Fig 2: Synchronous REST/HTTP APIs using Amazon API Gateway

Fig 2: Synchronous REST/HTTP APIs using Amazon API Gateway

GraphQL HTTP APIs

You can use AWS AppSync as the API layer to take advantage of the benefits of GraphQL APIs. GraphQL APIs offer declarative and efficient data fetching using a typed schema definition, serverless data caching, offline data synchronization, security, and fine-grained access control. It also provides data sources and resolvers for writing business logic. If you don’t need the mutation layer, AWS AppSync can directly invoke an LLM in Amazon Bedrock. AWS AppSync integration timeout is set to 30 seconds by default and can’t be extended. If you need to perform operations that might take longer, consider implementing asynchronous patterns or breaking down the operation into smaller chunks. For an example integration, see Invoke Amazon Bedrock models from AWS AppSync HTTP resolver. The following diagram illustrates the solution architecture.

Fig 3: Synchronous GraphQL HTTP APIs using AWS AppSyncFig 3: Synchronous GraphQL HTTP APIs using AWS AppSync

Conversational chatbot interface

Amazon Lex is a service for building conversational interfaces with voice and text, offering speech recognition and language understanding capabilities. It simplifies multimodal development and enables publication of chatbots to various chat services and mobile devices. It offers native integration with Lambda to streamline chatbot development. When a Lambda function is used for fulfilment, the default response timeout is set to 30 seconds. To bypass, you can use fulfilment updates to provide periodic updates to the user, so the user knows that the chatbot is still working on their request. For an example implementation, see Enhance Amazon Connect and Lex with generative AI capabilities. The following diagram illustrates the solution architecture.
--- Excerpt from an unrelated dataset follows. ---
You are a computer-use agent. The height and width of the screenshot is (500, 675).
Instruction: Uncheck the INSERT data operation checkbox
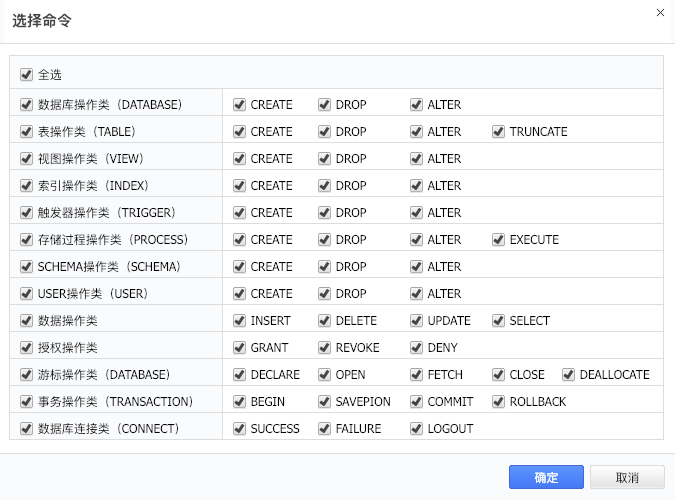tap(240, 320)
Fig 4: Synchronous conversational APIs using Amazon Lex

Fig 4: Synchronous conversational APIs using Amazon Lex

Model invocation using orchestration

AWS Step Functions enables orchestration and coordination of multiple tasks, with native integrations across AWS services like Amazon API Gateway, AWS Lambda, and Amazon DynamoDB. AWS Step Functions offers built-in features like function orchestration, branching, error handling, parallel processing, and human-in-the-loop capabilities. It also has an optimized integration with Amazon Bedrock, allowing direct invocation of Amazon Bedrock FMs from AWS Step Functions workflows. With this integration, you can accomplish the following:

  • Enrich Step Functions data processing with generative AI capabilities for tasks like text summarization, image generation, or personalization
  • Retrieve and inject up-to-date data (such as product pricing or user profiles) into LLM prompts for improved accuracy
  • Orchestrate LLM and agent calls in a customized processing chain, using the best-suited models at each stage
  • Implement human-in-the-loop interactions to moderate responses and handle hallucinations of the FM

For an example implementation using API Gateway, see Prompt chaining with Amazon API Gateway and AWS Step Functions. For an example implementation using AWS AppSync, see Prompt chaining with AWS AppSync, AWS Step Functions and Amazon Bedrock. The following diagram illustrates an example architecture.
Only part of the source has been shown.